Kachemak, locally known as Kachemak City, is a small second-class city in the southern portion of the Kenai Peninsula Borough, Alaska, United States. The city consists of several subdivisions and other miscellaneous properties along an approximately 2 mi stretch of East End Road, adjoining the northeast corner of the much larger (both in terms of area and population) city of Homer. The population grew from 431 as of the 2010 census to 576 at the 2020 census.

==Geography==
Kachemak is located at (59.673395, -151.433170).

The city lies just east of Homer on the north side of Kachemak Bay in south central Alaska.

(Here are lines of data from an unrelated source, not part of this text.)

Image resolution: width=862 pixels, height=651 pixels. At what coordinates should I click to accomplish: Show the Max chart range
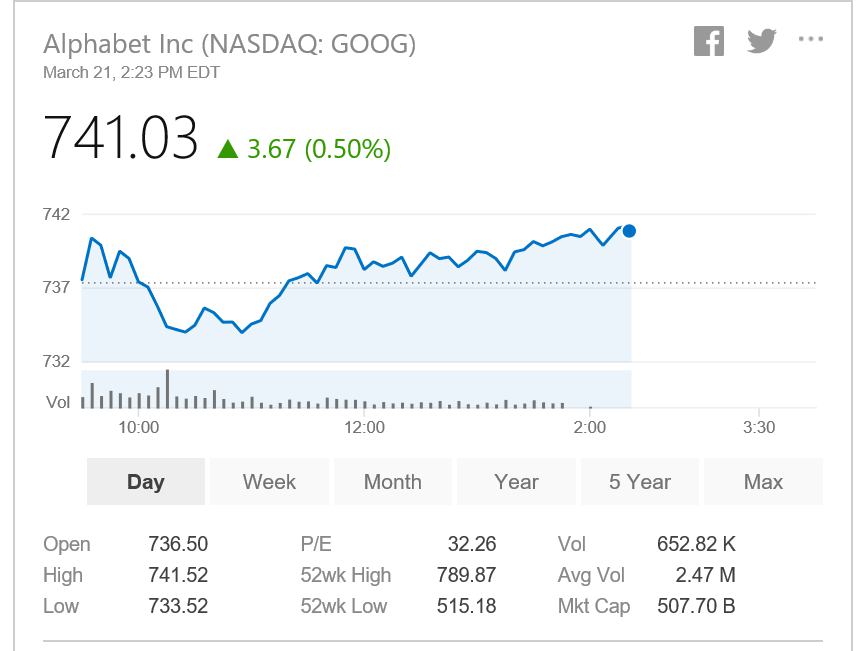[763, 482]
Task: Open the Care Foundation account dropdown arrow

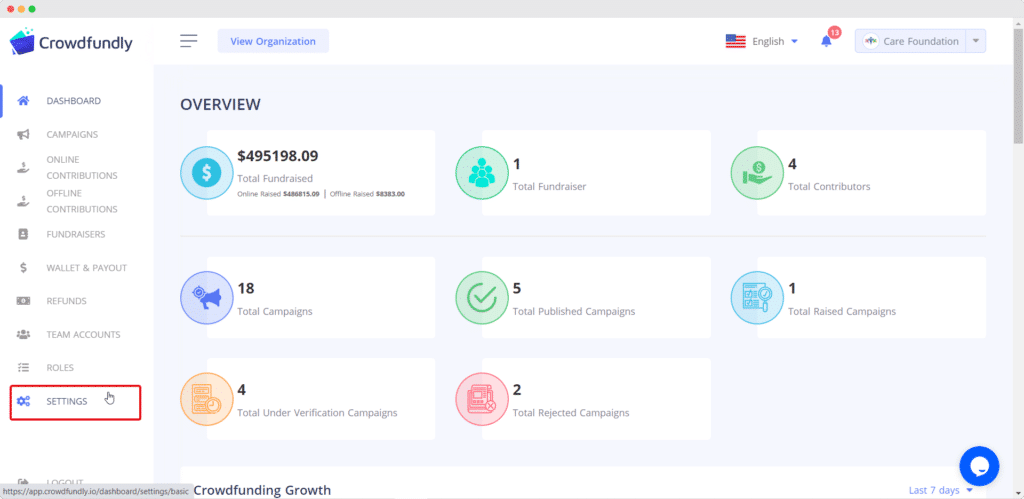Action: pyautogui.click(x=976, y=41)
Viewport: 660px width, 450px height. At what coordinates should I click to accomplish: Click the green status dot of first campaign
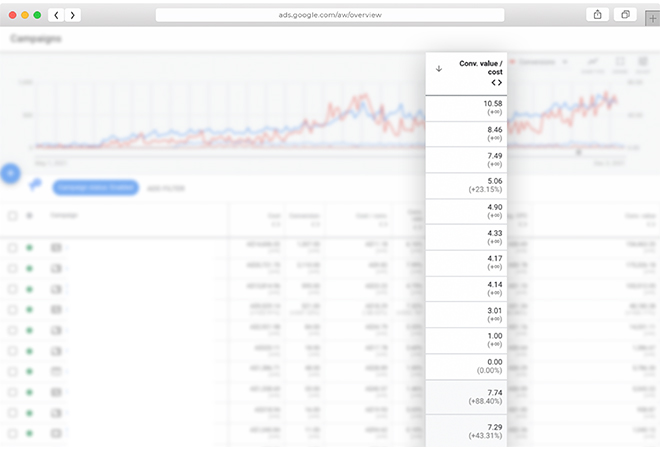pos(30,247)
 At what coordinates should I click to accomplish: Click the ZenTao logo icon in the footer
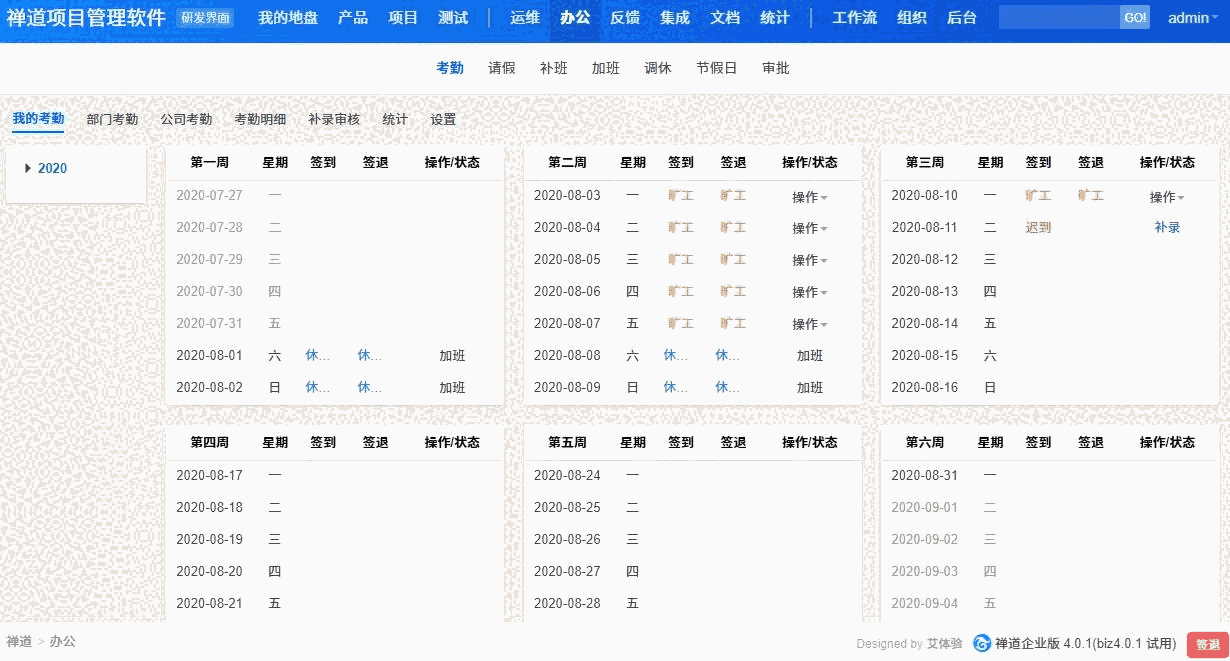(983, 644)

According to the United States Census Bureau, the city has a total area of 1.6 sqmi, all of it land.

==Demographics==

Kachemak first appeared on the 1970 U.S. Census as an incorporated city. It formally incorporated in 1961.

Historical population
| Census | Pop. | Note | %± |
| 1970 | 76 |  | — |
| 1980 | 403 |  | 430.3% |
| 1990 | 365 |  | −9.4% |
| 2000 | 431 |  | 18.1% |
| 2010 | 472 |  | 9.5% |
| 2020 | 576 |  | 22.0% |
U.S. Decennial Census

===2020 census===

As of the 2020 census, Kachemak had a population of 576. The median age was 52.4 years. 17.9% of residents were under the age of 18 and 31.4% of residents were 65 years of age or older. For every 100 females there were 95.9 males, and for every 100 females age 18 and over there were 95.5 males age 18 and over.

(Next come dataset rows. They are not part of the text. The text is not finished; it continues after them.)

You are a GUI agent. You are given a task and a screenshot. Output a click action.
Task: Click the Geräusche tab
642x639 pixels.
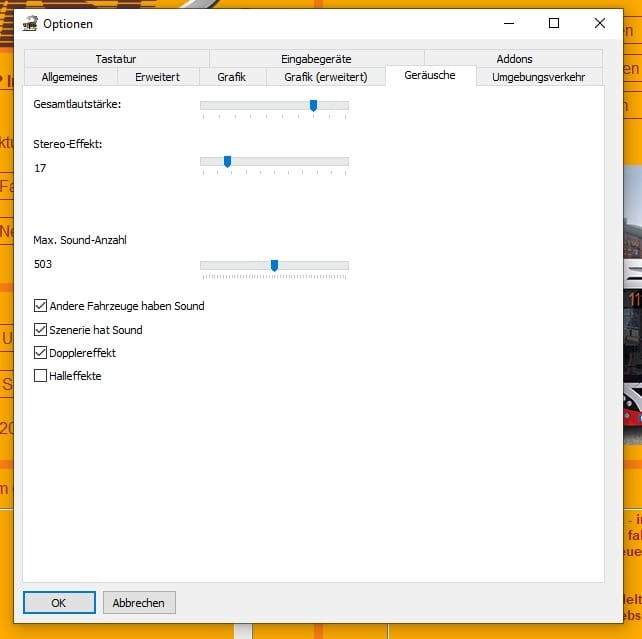click(x=430, y=76)
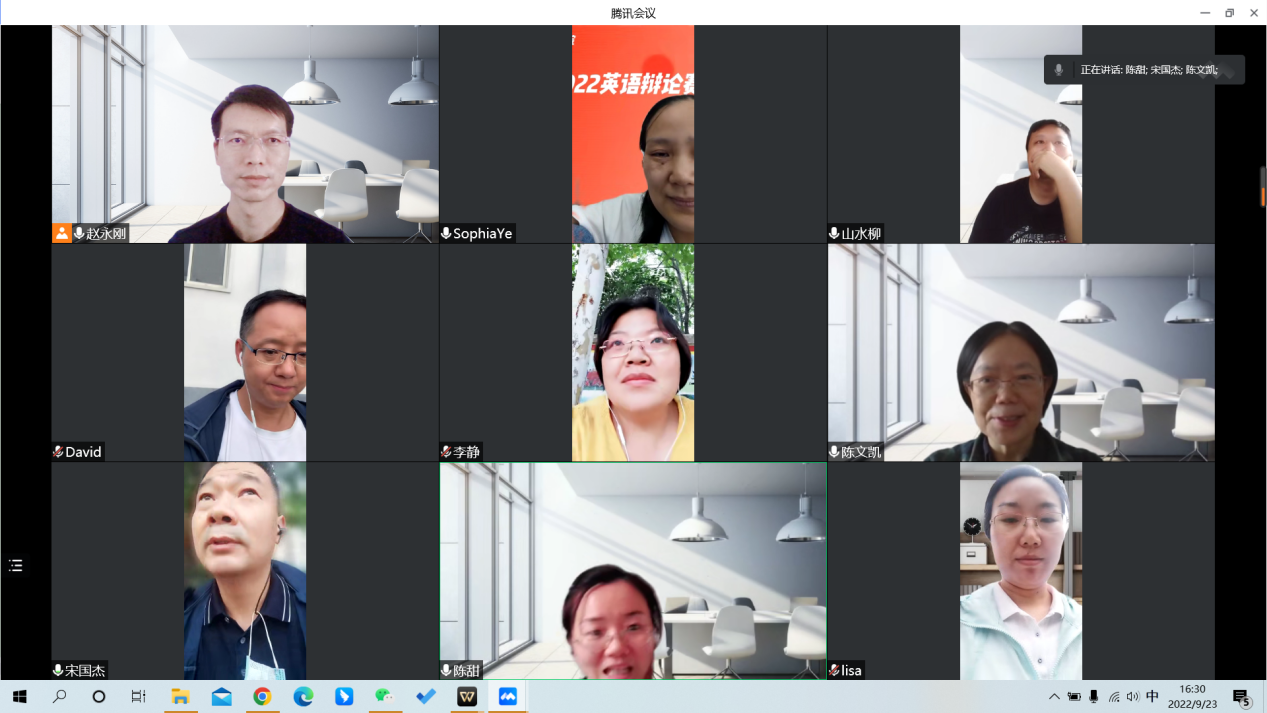Click the orange scrollbar on right edge

[1262, 187]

0.0% of residents lived in urban areas, while 100.0% lived in rural areas.

There were 259 households in Kachemak, of which 23.6% had children under the age of 18 living in them. Of all households, 57.5% were married-couple households, 14.7% were households with a male householder and no spouse or partner present, and 21.2% were households with a female householder and no spouse or partner present. About 25.1% of all households were made up of individuals and 10.4% had someone living alone who was 65 years of age or older.

There were 307 housing units, of which 15.6% were vacant. The homeowner vacancy rate was 0.0% and the rental vacancy rate was 0.0%.

Racial composition as of the 2020 census
| Race | Number | Percent |
|---|---|---|
| White | 483 | 83.9% |
| Black or African American | 0 | 0.0% |
| American Indian and Alaska Native | 8 | 1.4% |
| Asian | 7 | 1.2% |
| Native Hawaiian and Other Pacific Islander | 1 | 0.2% |
| Some other race | 8 | 1.4% |
| Two or more races | 69 | 12.0% |
| Hispanic or Latino (of any race) | 19 | 3.3% |

===2000 census===

As of the census of 2000, there were 431 people, 169 households, and 107 families residing in the city. The population density was 268.0 PD/sqmi. There were 219 housing units at an average density of 136.2 /sqmi. The racial makeup of the city was 87.47% White, 5.80% Native American, 0.93% Asian, 0.23% from other races, and 5.57% from two or more races. 1.62% of the population were Hispanic or Latino of any race.

There were 169 households, out of which 29.6% had children under the age of 18 living with them, 55.0% were married couples living together, 6.5% had a female householder with no husband present, and 36.1% were non-families. 24.3% of all households were made up of individuals, and 7.1% had someone living alone who was 65 years of age or older. The average household size was 2.52 and the average family size was 3.06.

In the city, the age distribution of the population shows 23.9% under the age of 18, 8.1% from 18 to 24, 21.6% from 25 to 44, 33.9% from 45 to 64, and 12.5% who were 65 years of age or older. The median age was 43 years. For every 100 females, there were 113.4 males. For every 100 females age 18 and over, there were 106.3 males.

The median income for a household in the city was $43,068, and the median income for a family was $44,432. Males had a median income of $31,667 versus $26,908 for females. The per capita income for the city was $21,030. About 1.8% of families and 5.9% of the population were below the poverty line, including none of those under age 18 and 6.9% of those age 65 or over.

Note that in the 2010 Census Kachemak city FIPS Place Code (PLACE) should be 36540; it is incorrectly shown as 36550.